The dog is better than I
12th October, 2018
Whilst debating the issue of relationships a young woman who was arguing in favour of multiple relationships in place of monogamous relationships stated “We have ascended from the Apes not from fallen Angels.” Another woman also defending her pro-multiple relationships stance used evolution to justify her position. In both cases these women used their belief in evolution as the basis to justify their morality in relationships. What we believe in, the way we think shapes the way we live. The early Fathers of the Church warned us about what thoughts we entertain, for these can shape our life and the way we behave.
When people act irrationally in an aggressive and violent manner, their behaviour can become unpredictable and often referred to as ‘animal like.’
As innocent young children we believed that it was the wild beasts of the jungle that posed the greatest threat to our safety. Little did we know that our greatest threat was our own human nature, mankind himself.

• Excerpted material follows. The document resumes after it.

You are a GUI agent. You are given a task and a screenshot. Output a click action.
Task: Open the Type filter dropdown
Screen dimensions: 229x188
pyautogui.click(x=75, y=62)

It is without question that people/ society both in times of peace and war exhibit such ugliness, such violence and darkness, and with such ferocity, that it defies imagination, reminding us how flimsy and unstable our so called ‘civilised’ society and our own very life can be.
When God created man he appointed him lord and master of the entire visible world (Gen. 1:26). “On this account” wrote St Makarios of Egypt (4th Century Philok. Vol.3, pp. 299,300) “fire had no power over him, water did not drown him, no animal injured him, poisonous snakes had no effect on him. But once he had been deceived, he surrendered his lordship to his deceiver.” From the moment Adam and Eve had been deceived by the devil, the natural authority, order and harmony they enjoyed over the visible world had been broken. From this time on comparisons of human nature to animal like nature have become confused.
St Gregory of Sinai (Philok. Vol.4 pp. 213) reminds us that through the fall man was corrupted and that this “Corruption is generated by the flesh. To feed, to excrete, to stride about and to sleep are the natural characteristics of beasts and wild animals; acquiring these characteristics through the fall, we have become beast-like, losing the natural blessings bestowed on us by God. We have become brutal instead of spiritually intelligent, ferine instead of godlike.”
So the lie of our age is that man proceeded from animals when the truth is that our likeness to animals occurred after our fall. And the ugliness and violence of our humanity is against our nature, for when God created man He created him “incorruptible, without bodily humours, and thus he will be when resurrected.” (St Gregory of Sinai pp.213)
Knowing that man unlike animals no longer lives by his true created nature St Peter of Damaskos (11-12th Century Philok. Vol. 3 pp. 106) states: “In our weakness, how can we not shudder and try to escape from the destruction of this life, we who are nothing and who are as insensate as brutes? Wretched as I am, would that I had been true to my nature, as animals are; for the dog is better than I.”
The tragedy and fury of nature with its wild fires and storms and great floods, earthquakes and other catastrophes can be understood in terms of the great discord which followed the fall and which blows constantly on to the face of man to remind him of his past. But through Christ all of humanity can look up to the putting on of the ‘new man’ by the putting away of the ‘old man’ who was reduced to an animal like state. The new man that emerges is the person united to Christ, a new and holy nature. But first the animal like ‘old man’ must be discarded. “If indeed you have heard Him” said St Paul to the Ephesians, “and have been taught by Him, as the truth is in Jesus: that you put off, concerning your former conduct, the old man which grows corrupt according to the deceitful lusts, and be renewed in the spirit of your mind, and that you put on the new man which was created according to God, in true righteousness and holiness. (Eph. 4:21-24)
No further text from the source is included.